Les jours de pluie peuvent sembler interminables avec un enfant à la maison. Ils créent pourtant des souvenirs de foyer parmi les plus forts : cabanes, livres relus, odeur de gâteau, jeux inventés, moments de calme forcé.
La cabane, valeur sûre
Deux chaises, une couverture, un coussin : la cabane improvisée revient dans presque toutes les enfances, et pourtant on ne pense jamais à la photographier ni à la noter. C'est un souvenir quasi universel qui mérite sa ligne — avec qui elle a été construite, ce qui s'y est passé, combien de temps elle a « tenu » avant d'être rangée (ou pas).

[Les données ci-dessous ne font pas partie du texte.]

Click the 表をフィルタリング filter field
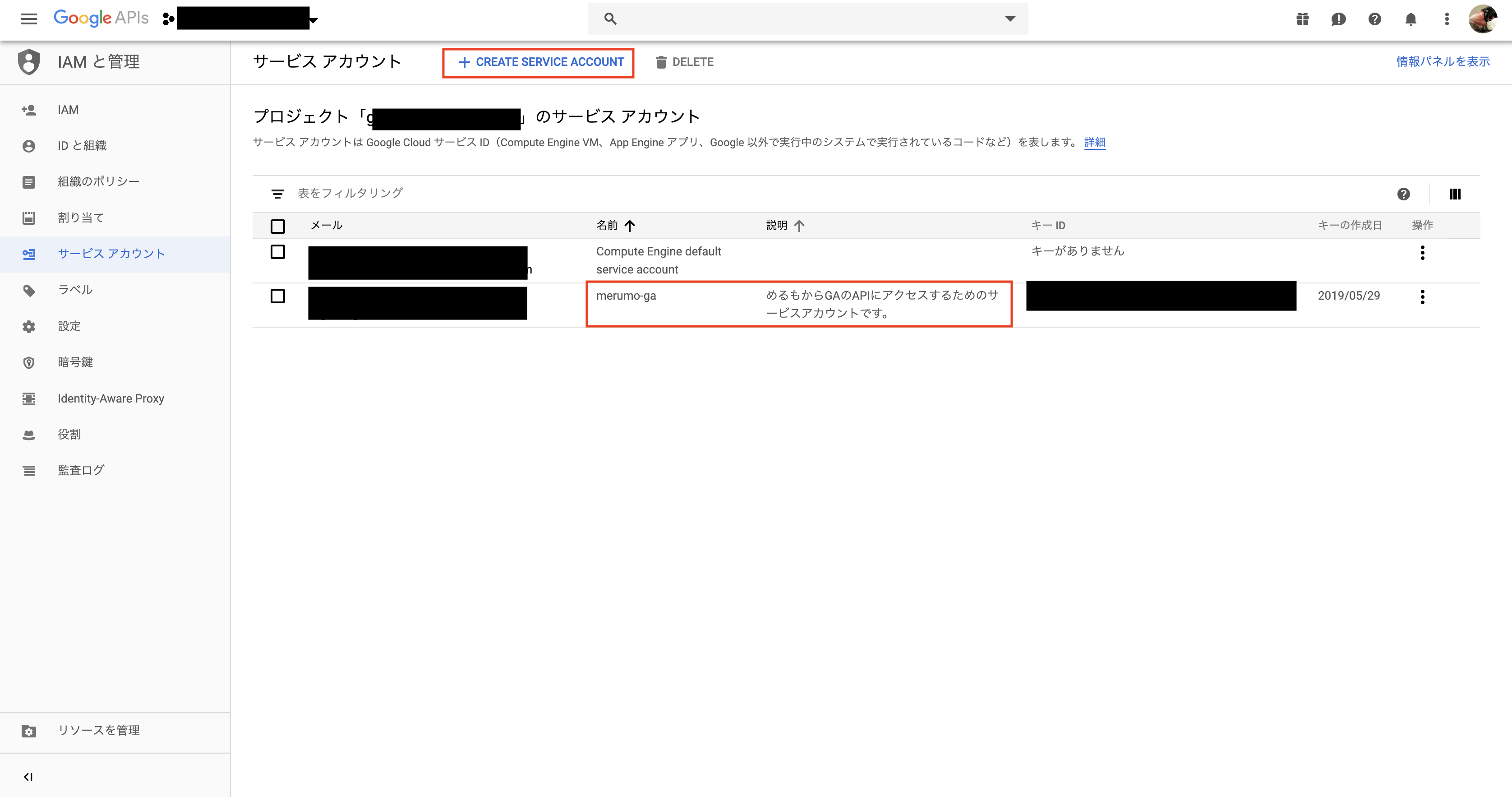Image resolution: width=1512 pixels, height=797 pixels. [x=350, y=193]
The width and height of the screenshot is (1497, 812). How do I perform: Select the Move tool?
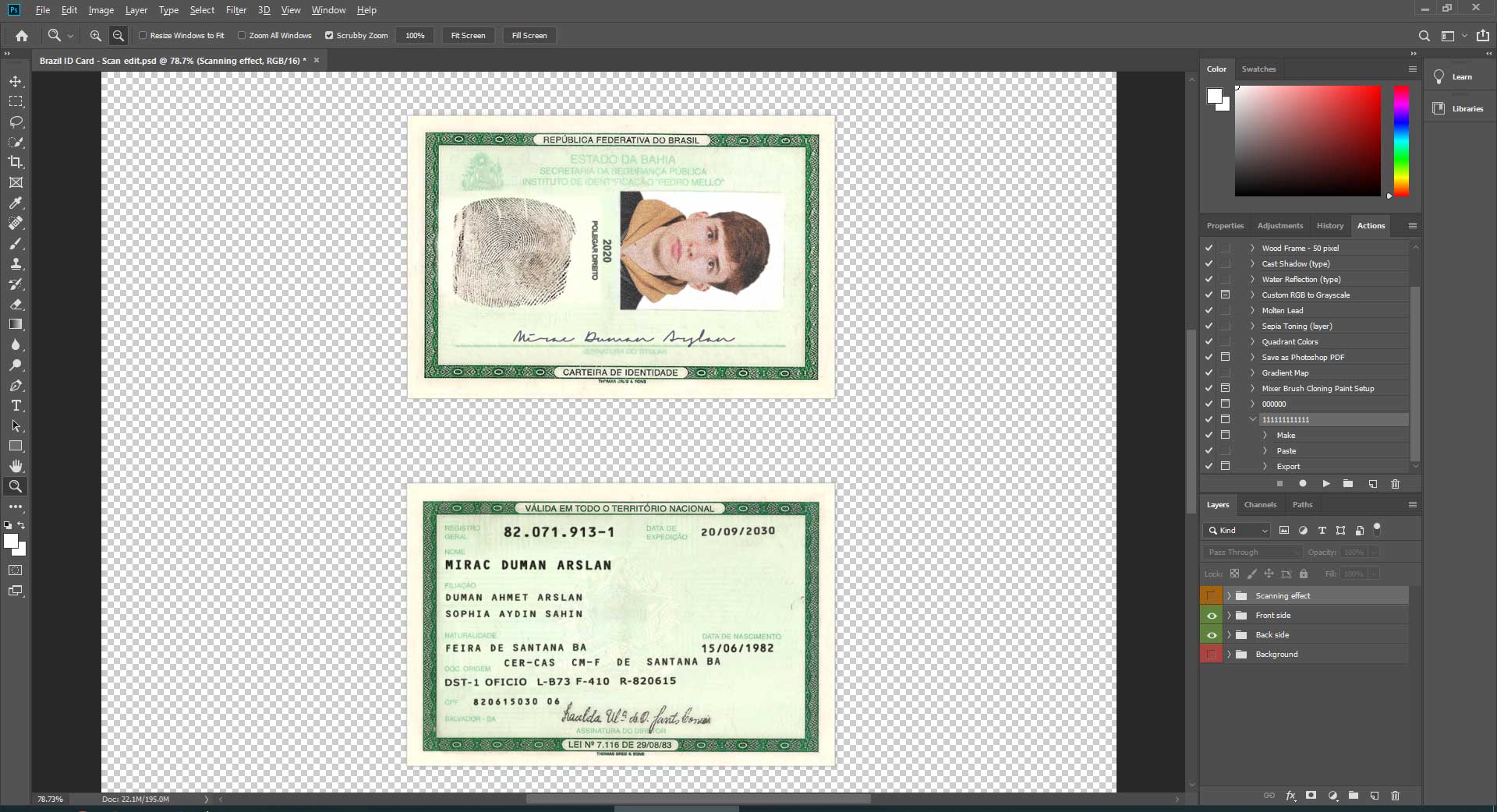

- une cabane ou un fort improvisé
- un livre lu plusieurs fois dans la journée
- une activité pâtisserie ou cuisine
- un jeu calme qui a occupé longtemps
- une photo par la fenêtre : la pluie, le ciel, le salon en désordre
Noter ce qui a sauvé la journée
Il y a toujours une activité qui, un jour de pluie, fait basculer l'ambiance : la pâte à sel, un carton transformé en voiture, un vieux dessin animé partagé sous un plaid. Garder la liste de ces « sauvetages » constitue peu à peu une boîte à idées pour les prochains mauvais jours.
Un jour d'enfermement se transforme, à la relecture, en une série de petits moments à retenir — cabane, gâteau, film sous le plaid.
Le droit de ne rien faire
Tous les jours de pluie n'ont pas à être « rentabilisés » par une activité. Un après-midi où l'enfant a traîné en pyjama, regardé la pluie, joué seul dans sa chambre est aussi un souvenir — celui d'une maison où l'on a le droit de s'ennuyer. Le noter, sans culpabilité, a du sens.
Les jours de pluie en vacances
En vacances, la pluie contrarie les plans et crée souvent des souvenirs inattendus : un après-midi de jeux de société dans un gîte, une visite improvisée, une partie de cartes avec les cousins. Ces journées « ratées » sont fréquemment celles dont les enfants reparlent le plus.